- **ABOUT THIS EXERCISE**
Each entry below needs to be reproduced exactly as given.

- **DATA FOR THE TASK**
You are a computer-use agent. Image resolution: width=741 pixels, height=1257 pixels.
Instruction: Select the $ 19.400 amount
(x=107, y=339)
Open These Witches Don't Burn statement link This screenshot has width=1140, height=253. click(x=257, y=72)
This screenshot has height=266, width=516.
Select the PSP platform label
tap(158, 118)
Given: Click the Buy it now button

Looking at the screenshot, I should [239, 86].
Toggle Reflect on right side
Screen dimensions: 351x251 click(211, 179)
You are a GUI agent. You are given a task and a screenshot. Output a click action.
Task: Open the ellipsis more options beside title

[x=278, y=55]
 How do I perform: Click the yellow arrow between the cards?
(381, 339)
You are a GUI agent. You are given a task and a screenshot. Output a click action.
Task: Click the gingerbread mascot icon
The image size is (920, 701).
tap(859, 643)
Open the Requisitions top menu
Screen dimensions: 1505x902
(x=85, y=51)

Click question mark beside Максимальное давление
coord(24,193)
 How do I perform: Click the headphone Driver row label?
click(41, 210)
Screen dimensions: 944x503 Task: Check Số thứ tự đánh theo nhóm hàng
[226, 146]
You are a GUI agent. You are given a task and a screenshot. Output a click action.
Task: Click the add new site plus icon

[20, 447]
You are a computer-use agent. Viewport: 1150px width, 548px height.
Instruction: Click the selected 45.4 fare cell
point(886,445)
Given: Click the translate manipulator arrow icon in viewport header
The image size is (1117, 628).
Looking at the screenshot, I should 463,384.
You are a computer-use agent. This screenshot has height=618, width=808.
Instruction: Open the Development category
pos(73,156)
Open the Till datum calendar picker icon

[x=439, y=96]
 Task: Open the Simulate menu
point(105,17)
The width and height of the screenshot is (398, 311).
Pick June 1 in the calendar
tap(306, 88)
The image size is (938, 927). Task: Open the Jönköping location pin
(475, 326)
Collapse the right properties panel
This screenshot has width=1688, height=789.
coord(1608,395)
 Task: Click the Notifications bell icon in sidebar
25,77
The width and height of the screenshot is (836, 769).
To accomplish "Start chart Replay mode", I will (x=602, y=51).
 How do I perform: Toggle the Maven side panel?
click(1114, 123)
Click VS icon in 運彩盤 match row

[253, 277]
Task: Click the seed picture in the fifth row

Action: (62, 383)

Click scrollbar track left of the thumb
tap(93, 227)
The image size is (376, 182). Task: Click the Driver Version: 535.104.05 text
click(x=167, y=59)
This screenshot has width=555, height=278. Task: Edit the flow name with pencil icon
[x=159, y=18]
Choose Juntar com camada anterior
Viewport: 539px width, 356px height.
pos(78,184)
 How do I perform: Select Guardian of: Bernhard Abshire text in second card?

- **RESULT OF THIS EXERCISE**
You are a computer-use agent. Image resolution: width=741 pixels, height=1257 pixels.
Instruction: Select the $ 19.400 amount
(x=107, y=339)
Open These Witches Don't Burn statement link This screenshot has width=1140, height=253. click(x=257, y=72)
This screenshot has height=266, width=516.
Select the PSP platform label
tap(158, 118)
Given: Click the Buy it now button

Looking at the screenshot, I should [239, 86].
Toggle Reflect on right side
Screen dimensions: 351x251 click(211, 179)
You are a GUI agent. You are given a task and a screenshot. Output a click action.
Task: Open the ellipsis more options beside title

[x=278, y=55]
 How do I perform: Click the yellow arrow between the cards?
(381, 339)
You are a GUI agent. You are given a task and a screenshot. Output a click action.
Task: Click the gingerbread mascot icon
The image size is (920, 701).
tap(859, 643)
Open the Requisitions top menu
Screen dimensions: 1505x902
(x=85, y=51)

Click question mark beside Максимальное давление
coord(24,193)
 How do I perform: Click the headphone Driver row label?
click(41, 210)
Screen dimensions: 944x503 Task: Check Số thứ tự đánh theo nhóm hàng
[226, 146]
You are a GUI agent. You are given a task and a screenshot. Output a click action.
Task: Click the add new site plus icon

[20, 447]
You are a computer-use agent. Viewport: 1150px width, 548px height.
Instruction: Click the selected 45.4 fare cell
point(886,445)
Given: Click the translate manipulator arrow icon in viewport header
The image size is (1117, 628).
Looking at the screenshot, I should 463,384.
You are a computer-use agent. This screenshot has height=618, width=808.
Instruction: Open the Development category
pos(73,156)
Open the Till datum calendar picker icon

[x=439, y=96]
 Task: Open the Simulate menu
point(105,17)
The width and height of the screenshot is (398, 311).
Pick June 1 in the calendar
tap(306, 88)
The image size is (938, 927). Task: Open the Jönköping location pin
(475, 326)
Collapse the right properties panel
This screenshot has width=1688, height=789.
coord(1608,395)
 Task: Click the Notifications bell icon in sidebar
25,77
The width and height of the screenshot is (836, 769).
To accomplish "Start chart Replay mode", I will (x=602, y=51).
 How do I perform: Toggle the Maven side panel?
click(1114, 123)
Click VS icon in 運彩盤 match row

[253, 277]
Task: Click the seed picture in the fifth row

Action: (62, 383)

Click scrollbar track left of the thumb
tap(93, 227)
The image size is (376, 182). Task: Click the Driver Version: 535.104.05 text
click(x=167, y=59)
This screenshot has width=555, height=278. Task: Edit the flow name with pencil icon
[x=159, y=18]
Choose Juntar com camada anterior
Viewport: 539px width, 356px height.
pos(78,184)
 How do I perform: Select Guardian of: Bernhard Abshire text in second card?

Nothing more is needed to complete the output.